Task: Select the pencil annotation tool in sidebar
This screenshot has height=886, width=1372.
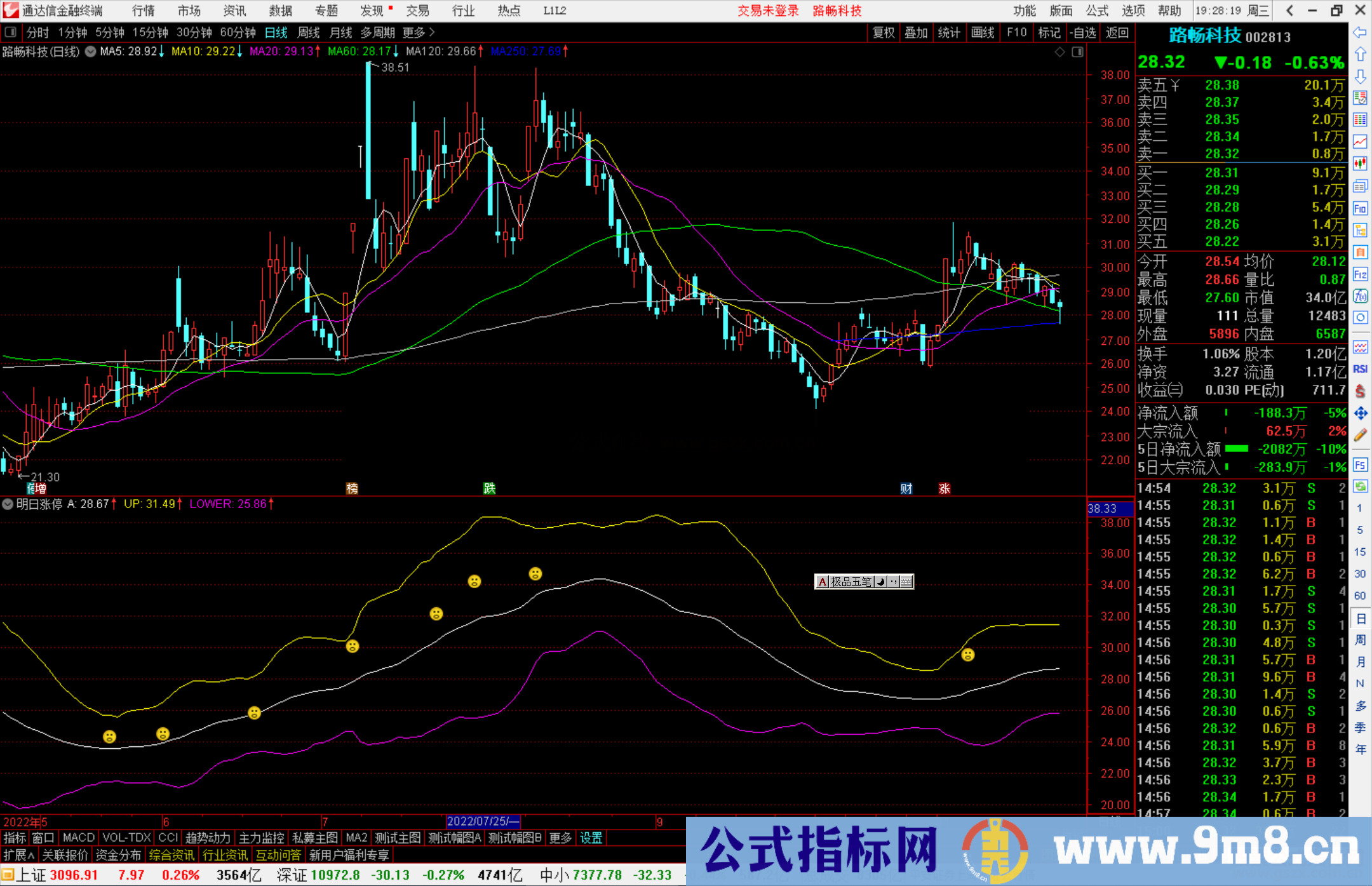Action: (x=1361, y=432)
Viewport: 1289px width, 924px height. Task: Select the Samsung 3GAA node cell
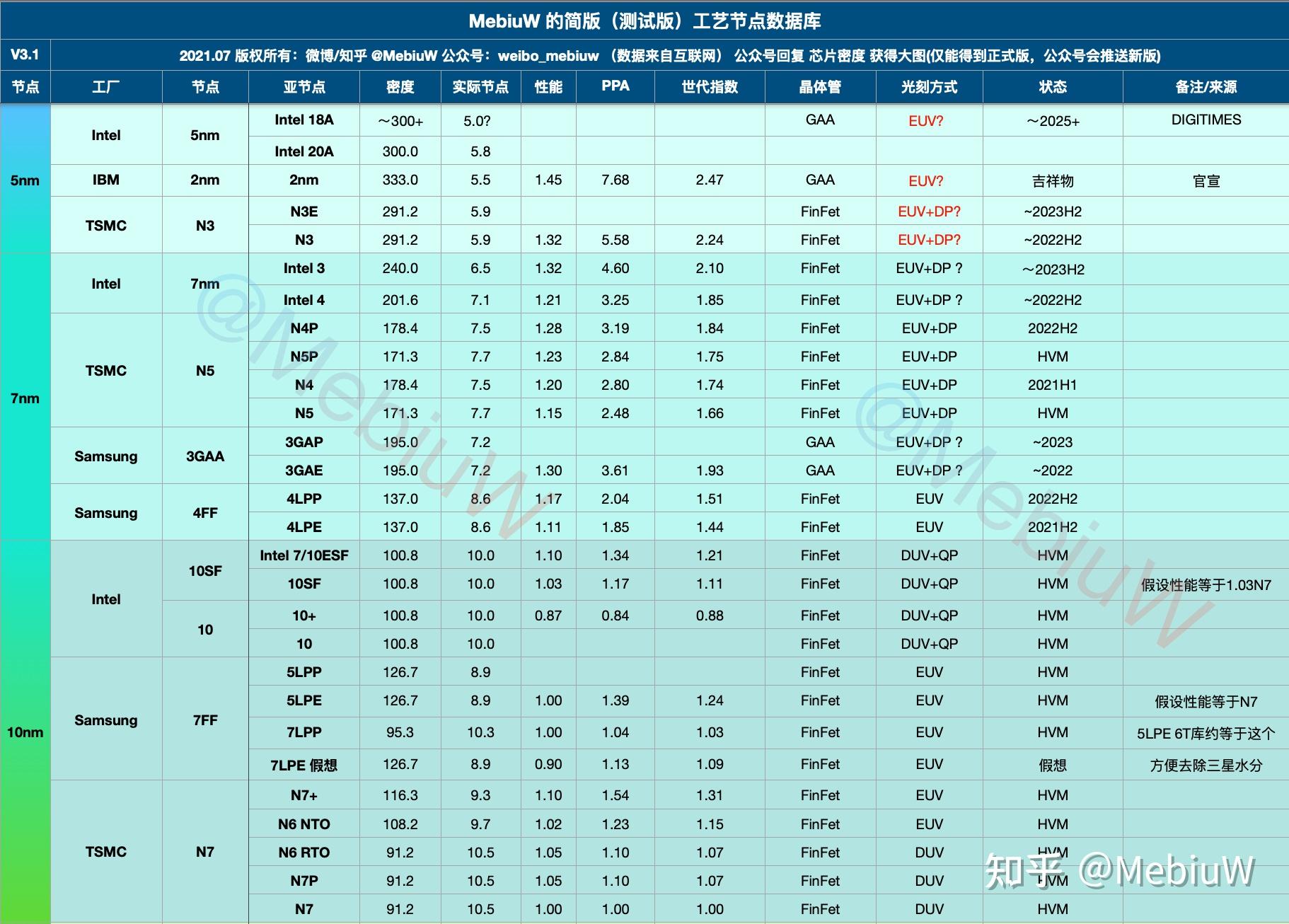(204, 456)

::::::

--- Problem details ---
Rewrite every line of the records above as a numbered list. Skip blank lines and leave out the pictures.

--- Result for this task ---
1. Task: Select the pencil annotation tool in sidebar
2. This screenshot has height=886, width=1372.
3. Action: (x=1361, y=432)
4. Viewport: 1289px width, 924px height. Task: Select the Samsung 3GAA node cell
5. (204, 456)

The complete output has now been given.